YOUR TASK:
Please transcribe the data that follows exactly, from its first line through the line that contains "Screen dimensions: 1595x1020".

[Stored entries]

- - - - - - -

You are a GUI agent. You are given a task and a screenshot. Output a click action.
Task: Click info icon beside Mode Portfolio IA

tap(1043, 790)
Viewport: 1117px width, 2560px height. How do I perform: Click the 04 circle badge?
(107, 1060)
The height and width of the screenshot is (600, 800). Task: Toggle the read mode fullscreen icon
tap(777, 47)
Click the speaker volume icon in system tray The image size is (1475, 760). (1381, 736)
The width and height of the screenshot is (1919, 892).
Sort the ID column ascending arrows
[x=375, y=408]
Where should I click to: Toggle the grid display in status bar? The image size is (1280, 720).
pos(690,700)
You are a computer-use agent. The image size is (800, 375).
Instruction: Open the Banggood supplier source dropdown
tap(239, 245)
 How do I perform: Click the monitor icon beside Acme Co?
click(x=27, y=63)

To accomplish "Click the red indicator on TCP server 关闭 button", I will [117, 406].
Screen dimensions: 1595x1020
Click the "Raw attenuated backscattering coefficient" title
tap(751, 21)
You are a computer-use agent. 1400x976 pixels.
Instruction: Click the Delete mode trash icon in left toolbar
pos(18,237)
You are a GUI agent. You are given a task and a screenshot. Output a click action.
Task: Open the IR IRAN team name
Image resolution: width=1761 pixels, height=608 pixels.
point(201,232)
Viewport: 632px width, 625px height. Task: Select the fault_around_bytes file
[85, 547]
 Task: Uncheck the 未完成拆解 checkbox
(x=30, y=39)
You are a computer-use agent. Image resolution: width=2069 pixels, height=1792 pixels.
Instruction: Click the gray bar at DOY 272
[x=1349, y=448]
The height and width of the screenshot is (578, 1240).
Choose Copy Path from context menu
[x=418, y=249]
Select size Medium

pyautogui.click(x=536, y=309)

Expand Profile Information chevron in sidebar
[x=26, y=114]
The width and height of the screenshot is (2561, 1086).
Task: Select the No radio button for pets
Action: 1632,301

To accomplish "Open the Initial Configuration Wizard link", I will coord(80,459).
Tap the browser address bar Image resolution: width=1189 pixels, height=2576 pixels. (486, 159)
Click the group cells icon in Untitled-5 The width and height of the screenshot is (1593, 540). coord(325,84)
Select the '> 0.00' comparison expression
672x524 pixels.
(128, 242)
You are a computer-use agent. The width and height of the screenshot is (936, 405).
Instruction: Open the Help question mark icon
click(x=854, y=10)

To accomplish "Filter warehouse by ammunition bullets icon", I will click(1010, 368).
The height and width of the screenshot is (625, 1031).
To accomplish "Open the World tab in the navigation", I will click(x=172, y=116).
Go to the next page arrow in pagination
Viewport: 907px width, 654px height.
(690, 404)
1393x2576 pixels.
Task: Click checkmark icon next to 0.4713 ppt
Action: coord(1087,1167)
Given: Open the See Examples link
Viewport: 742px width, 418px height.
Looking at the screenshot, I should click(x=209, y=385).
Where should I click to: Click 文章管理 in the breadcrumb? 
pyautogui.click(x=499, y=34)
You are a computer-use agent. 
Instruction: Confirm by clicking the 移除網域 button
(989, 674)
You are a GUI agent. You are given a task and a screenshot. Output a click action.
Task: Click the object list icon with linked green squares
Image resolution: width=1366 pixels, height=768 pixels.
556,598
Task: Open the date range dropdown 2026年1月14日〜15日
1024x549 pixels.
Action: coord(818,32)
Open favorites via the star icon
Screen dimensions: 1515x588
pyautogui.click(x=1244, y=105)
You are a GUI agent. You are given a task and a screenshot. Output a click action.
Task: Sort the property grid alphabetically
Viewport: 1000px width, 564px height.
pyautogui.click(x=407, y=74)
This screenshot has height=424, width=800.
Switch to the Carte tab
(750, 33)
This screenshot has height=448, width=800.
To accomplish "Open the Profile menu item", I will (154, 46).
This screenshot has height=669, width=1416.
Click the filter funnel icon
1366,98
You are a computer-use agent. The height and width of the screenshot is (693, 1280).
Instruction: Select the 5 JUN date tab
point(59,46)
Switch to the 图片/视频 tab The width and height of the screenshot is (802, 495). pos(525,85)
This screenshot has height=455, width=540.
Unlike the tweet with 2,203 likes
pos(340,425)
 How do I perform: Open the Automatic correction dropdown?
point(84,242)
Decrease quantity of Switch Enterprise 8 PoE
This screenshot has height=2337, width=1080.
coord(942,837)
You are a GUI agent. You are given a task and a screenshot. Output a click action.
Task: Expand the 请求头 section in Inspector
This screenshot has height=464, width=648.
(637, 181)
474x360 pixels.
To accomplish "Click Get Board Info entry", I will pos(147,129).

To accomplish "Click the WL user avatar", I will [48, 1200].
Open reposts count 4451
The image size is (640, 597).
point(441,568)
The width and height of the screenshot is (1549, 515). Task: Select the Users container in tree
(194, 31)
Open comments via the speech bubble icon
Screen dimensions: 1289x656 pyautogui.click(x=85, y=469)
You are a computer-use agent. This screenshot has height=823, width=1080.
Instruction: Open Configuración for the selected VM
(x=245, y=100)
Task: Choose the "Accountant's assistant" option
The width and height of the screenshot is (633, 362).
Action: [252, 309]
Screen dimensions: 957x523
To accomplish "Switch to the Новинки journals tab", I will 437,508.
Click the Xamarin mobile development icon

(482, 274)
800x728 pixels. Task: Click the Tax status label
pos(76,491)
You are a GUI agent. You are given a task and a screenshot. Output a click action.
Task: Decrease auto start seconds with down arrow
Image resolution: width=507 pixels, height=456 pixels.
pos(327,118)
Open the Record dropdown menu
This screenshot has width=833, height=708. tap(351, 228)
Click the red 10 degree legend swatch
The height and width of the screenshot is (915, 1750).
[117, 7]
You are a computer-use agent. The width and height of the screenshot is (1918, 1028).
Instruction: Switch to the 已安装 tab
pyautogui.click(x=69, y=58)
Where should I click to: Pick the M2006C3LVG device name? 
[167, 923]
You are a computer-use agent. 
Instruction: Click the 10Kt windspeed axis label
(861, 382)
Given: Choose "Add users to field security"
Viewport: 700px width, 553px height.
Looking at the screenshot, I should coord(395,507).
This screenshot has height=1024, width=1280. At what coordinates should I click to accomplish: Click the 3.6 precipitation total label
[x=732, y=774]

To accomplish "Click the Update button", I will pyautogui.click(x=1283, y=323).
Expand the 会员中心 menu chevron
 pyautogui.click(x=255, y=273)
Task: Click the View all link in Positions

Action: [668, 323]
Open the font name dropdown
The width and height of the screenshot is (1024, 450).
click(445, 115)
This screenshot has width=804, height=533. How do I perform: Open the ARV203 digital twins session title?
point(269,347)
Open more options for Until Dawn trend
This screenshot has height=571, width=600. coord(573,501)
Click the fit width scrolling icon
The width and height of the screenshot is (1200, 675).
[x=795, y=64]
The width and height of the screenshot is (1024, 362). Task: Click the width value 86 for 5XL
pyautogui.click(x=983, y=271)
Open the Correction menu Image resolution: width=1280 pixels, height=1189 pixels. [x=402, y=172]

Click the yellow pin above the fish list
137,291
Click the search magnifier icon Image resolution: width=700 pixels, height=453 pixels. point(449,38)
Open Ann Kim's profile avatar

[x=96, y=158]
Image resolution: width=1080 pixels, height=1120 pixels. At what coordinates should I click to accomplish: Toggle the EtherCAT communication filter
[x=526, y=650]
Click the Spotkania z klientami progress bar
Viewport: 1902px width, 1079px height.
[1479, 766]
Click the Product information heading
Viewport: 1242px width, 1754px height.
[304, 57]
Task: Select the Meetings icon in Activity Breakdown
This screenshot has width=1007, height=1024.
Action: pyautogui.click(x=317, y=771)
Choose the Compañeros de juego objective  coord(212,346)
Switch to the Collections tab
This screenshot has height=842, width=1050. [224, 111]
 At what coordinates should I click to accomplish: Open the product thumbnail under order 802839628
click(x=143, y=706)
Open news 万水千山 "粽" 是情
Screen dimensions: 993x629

- - - - - - -

ANSWER:
You are a GUI agent. You are given a task and a screenshot. Output a click action.
Task: Click info icon beside Mode Portfolio IA

tap(1043, 790)
Viewport: 1117px width, 2560px height. How do I perform: Click the 04 circle badge?
(107, 1060)
The height and width of the screenshot is (600, 800). Task: Toggle the read mode fullscreen icon
tap(777, 47)
Click the speaker volume icon in system tray The image size is (1475, 760). (1381, 736)
The width and height of the screenshot is (1919, 892).
Sort the ID column ascending arrows
[x=375, y=408]
Where should I click to: Toggle the grid display in status bar? The image size is (1280, 720).
pos(690,700)
You are a computer-use agent. The image size is (800, 375).
Instruction: Open the Banggood supplier source dropdown
tap(239, 245)
 How do I perform: Click the monitor icon beside Acme Co?
click(x=27, y=63)

To accomplish "Click the red indicator on TCP server 关闭 button", I will [117, 406].
Screen dimensions: 1595x1020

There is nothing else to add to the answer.